Foi um pouco como encontrar a carta de um ex-amigo e perceber: “Espera lá, afinal é isso que ele sempre achou de mim?”, só que com uma diferença fundamental: é que toda a gente leu a carta.
A gente, no fundo, sempre soube que tudo aquilo era verdade —agora só não dá para negar que toda a restante gente também sabe.
Isso representa um grande alívio e uma grande libertação para a Europa. Na opinião do cidadão comum, os EUA de Donald Trump são adversários, não aliados da Europa, e não vale muito a pena esperar por mudanças políticas que não dependam de nós.
Para os líderes europeus, a situação é mais difícil, tendo de fazer equilibrismo entre preparar a sua autonomia estratégica e não entrar em ruptura por iniciativa própria.
Mas não há volta atrás. Uma semana após Vladimir Putin ter ameaçado a Europa dizendo que a Rússia está “preparada para a guerra”, perante o silêncio dos EUA, foi agora a vez de o Kremlin reagir à divulgação do documento americano dizendo estar em “acordo” substancial com a estratégia de Trump para o mundo e, por maioria de razão, para o Velho Continente.
A Europa está entre o martelo e a bigorna. É uma situação aflitiva, mas ao menos acabaram as ilusões. Os europeus têm agora que estar unidos, mas não têm de estar sozinhos.

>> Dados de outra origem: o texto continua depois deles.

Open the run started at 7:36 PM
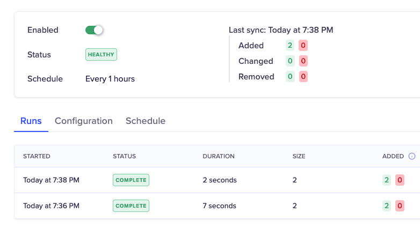The height and width of the screenshot is (242, 420). tap(51, 206)
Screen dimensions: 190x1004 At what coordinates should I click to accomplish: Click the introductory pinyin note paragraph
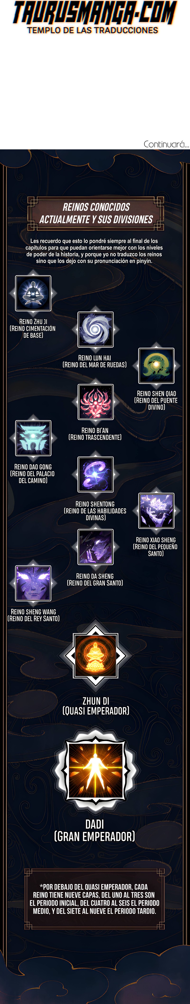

A outra grande novidade que no fundo todo o mundo já sabia, mas que agora é assumida às claras, é que os EUA querem regressar à Doutrina Monroe, com um “corolário Trump” que no fundo significa que Washington se arroga de novo um direito de pernada sobre aquilo que acontecer na América Latina, agora com menos disfarces do que no passado.
Pergunto-me se essas palavras foram recebidas em Brasília ou na Cidade do México com menos inquietude do que aquela com que as palavras sobre a Europa foram recebidas em Bruxelas, Berlim e Paris. (E, já agora, Tóquio, Seul ou Jacarta.)
Partindo do princípio de que toda a gente anotou a mensagem, há aqui uma oportunidade para uma diplomacia mais ágil e imaginativa, a começar por um renovar de iniciativa entre a Europa e a América Latina, para o que a ratificação expectável do acordo UE-Mercosul poderá ajudar.
Eu sei que a divisão convencional nos coloca em lados diferentes: a Europa no “Ocidente” e a América Latina no “Sul Global”. Mas suspeito que a emergência desta aliança cada vez mais explícita entre Trump e Putin acabe por fazer surgir outras clivagens —desde logo, entre aquelas que querem regressar a uma política de “esferas de influência” digna do século 19, e os países que defendem um sistema internacional baseado numa soberania igual para todos num sistema internacional de multilateralismo, encimado pela ONU. Aí cabemos nós, e cabe muita gente. Ainda há muito mundo que não é Trump nem Putin.